That’s pretty much it for the memory and prompt building! Pretty simple right? Let’s look at how all this is put together by going over the chatbot class (docstrings are suppressed for brevity. See the file chatbot.py for more information):
class MyChat():
def __init__(
self,
model_name: str,
n_turns: int,
state_dir: str,
log_dir: str,
state_fname: str = "conversation_state.json",
log_fname: str = "chat_logs.jsonl",
api_key: str | None = None
):
if api_key:
self.lm = OpenAIChat(model_name, api_key=api_key)
else:
self.lm = LocalLM(model_name)
state_path = state_dir + state_fname
log_path = log_dir + log_fname
self.memory = ChatMemory()
self.memory.load(state_path)
self.n_turns = n_turns
self.state_path = state_path
self.log_path = log_path
def chat(
self,
user_message: str
) -> str:
prompt = build_prompt_with_history(
self.memory.last_n_turns(self.n_turns),
user_message
)
text = self.lm.generate_text(prompt)
reply = extract_assistant_reply(text)
self.memory.add_user(user_message)
self.memory.add_assistant(reply)
return reply
def respond(
self,
user_message: str,
chat_history: list | None
) -> tuple[list, str]:
if chat_history is None:
chat_history = []
chat_history.append({"role": "user", "content": user_message})
try:
reply = str(self.chat(user_message))
except Exception as e:
reply = f"[ERROR] {type(e).__name__}: {e}"

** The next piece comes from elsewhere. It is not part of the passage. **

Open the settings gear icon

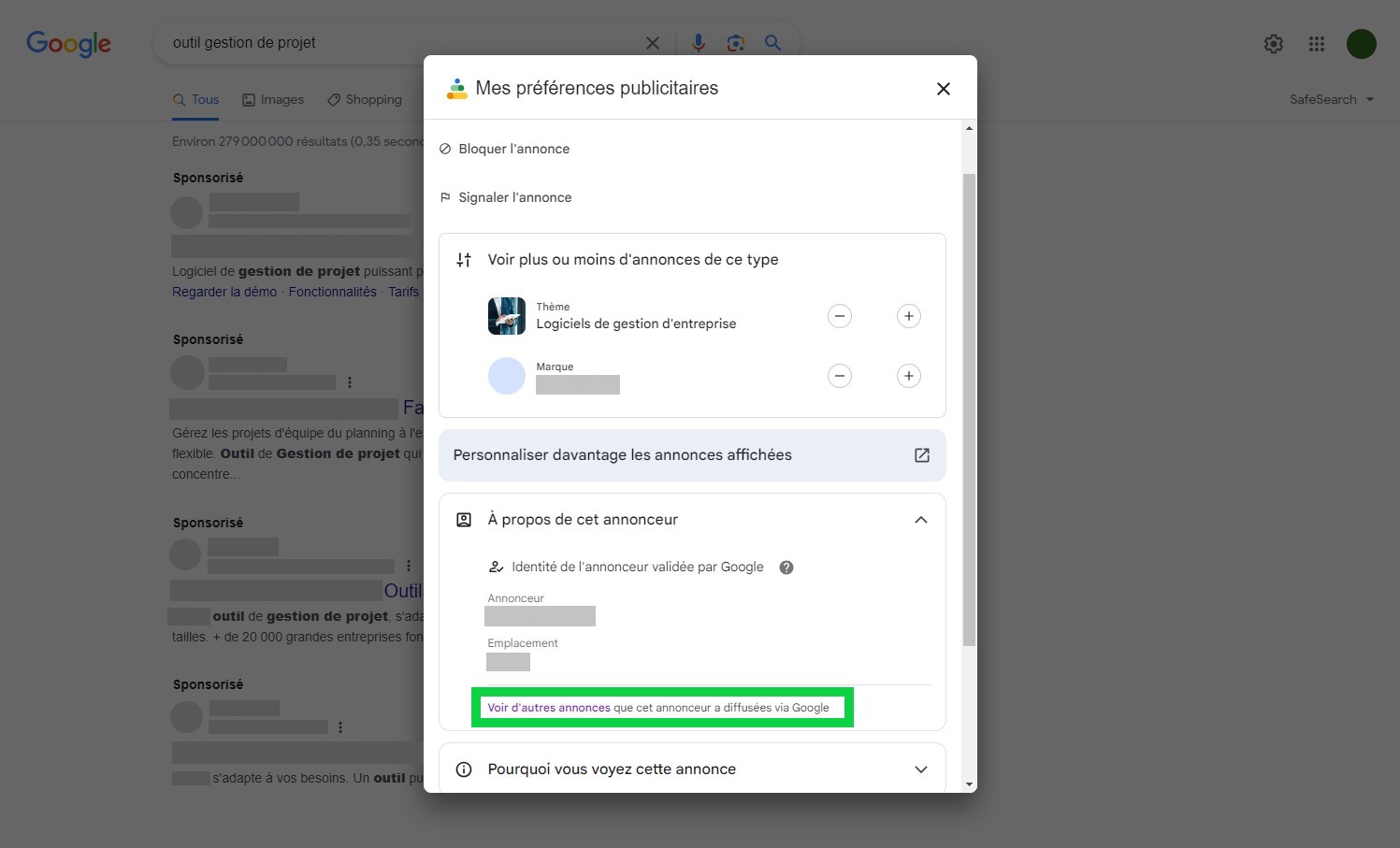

log_output(self.log_path, user_message, reply)
self.memory.save(self.state_path)
chat_history.append({"role": "assistant", "content": reply})
return chat_history
def clear_chat(self) -> list:
self.memory.clear_memory(self.state_path)
log_output(self.log_path, "Memory cleared", "")
return []
Looking at the constructor, we see that two different models are given as options for this chatbot: a local model (GPT-2) or a newer OpenAI API model. This class is not limited to these models and can be used for any model as long as the appropriate code is built to utilize it. After the proper paths for the logs are created, the memory class is initialized and the load method is called to load in previous states if they are available.

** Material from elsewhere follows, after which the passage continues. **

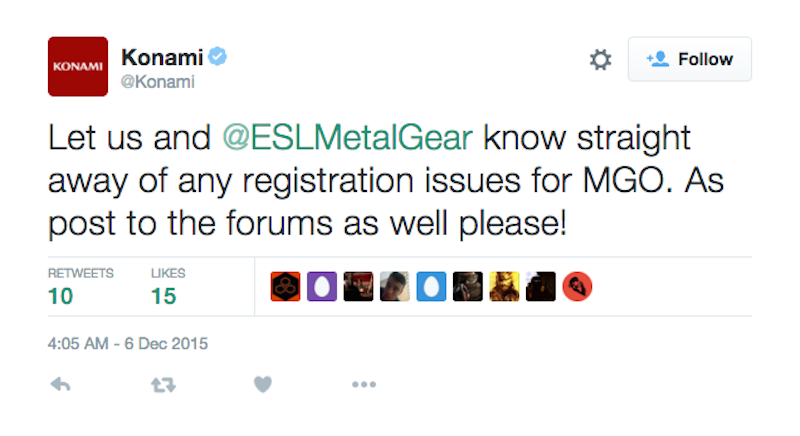Viewport: 800px width, 436px height.
Task: Click the round red circle avatar
Action: [577, 287]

The next method, called chat, is what builds the prompt. It calls the function build_prompt_with_history found in the prompts_utils.py file that we discussed earlier. From here, it passes the prompt to the language model and that generates a response. From that response, the function extracts the reply and adds the user question and the chatbot’s reply to memory. The reply is then outputted. The method that follows puts together all the functionality needed to utilize the chatbot. It takes a list of the chat history and appends the user and the user message to it. It then calls the chat method to get a response from the language model. This response and the user message are saved to the log file and the conversation state file. The final step is then to append the chatbot’s reply to the list that contains the chat history. Finally, the last method in this class is used to clear the chat history, which is to essentially start a fresh chat. This action is logged in the log file, as well.

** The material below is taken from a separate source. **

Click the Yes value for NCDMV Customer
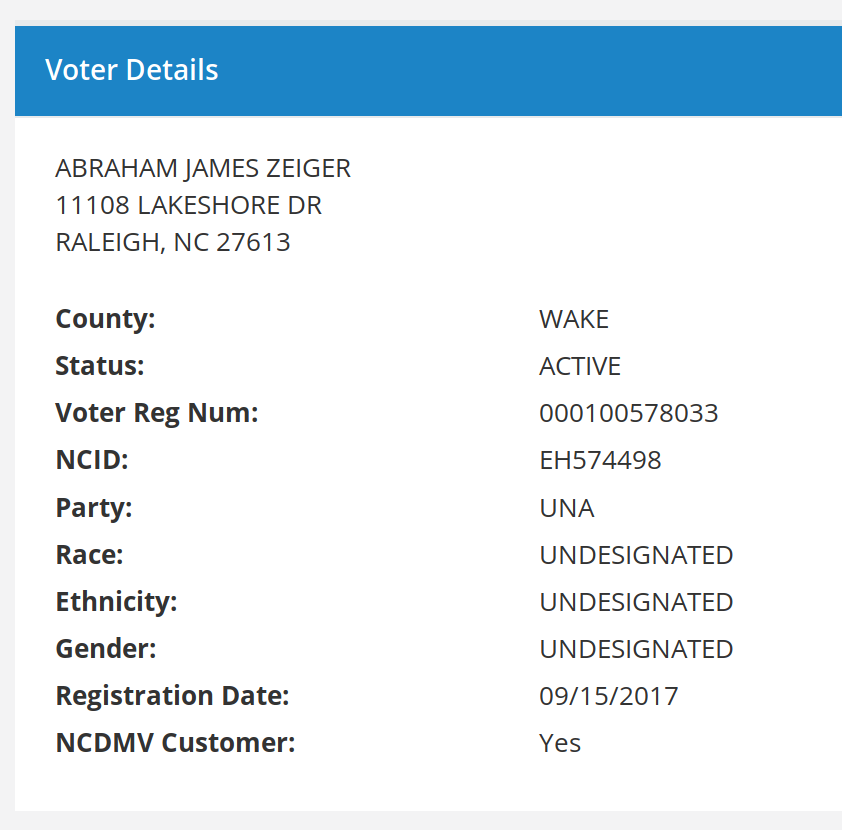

We have now gone over how memory is stored, how the prompt is built, and how it is all put together into one coherent class that encompasses the chatbot. We can stop here and we would have created a chatbot that takes in a message and outputs a reply. Instead, we can go one step further and work all this into a user interface (UI) like all the modern chatbots have. For this task we will be using Gradio. The code can be found in the gradio_ui.py file. I won’t go into the details regarding the code used for implementing the UI since most of it can be found in the documentation [1].
For the final step, we write a helper function that instances the MyChat class and the Gradio interface, and finally launches the UI.
def MyAssistant(
model: str,
n_turns: int,
state_dir: str,
log_dir: str,
api_key: str | None = None,
share: bool = False,
inline: bool = False
):
bot = MyChat(model, n_turns, state_dir, log_dir, api_key=api_key)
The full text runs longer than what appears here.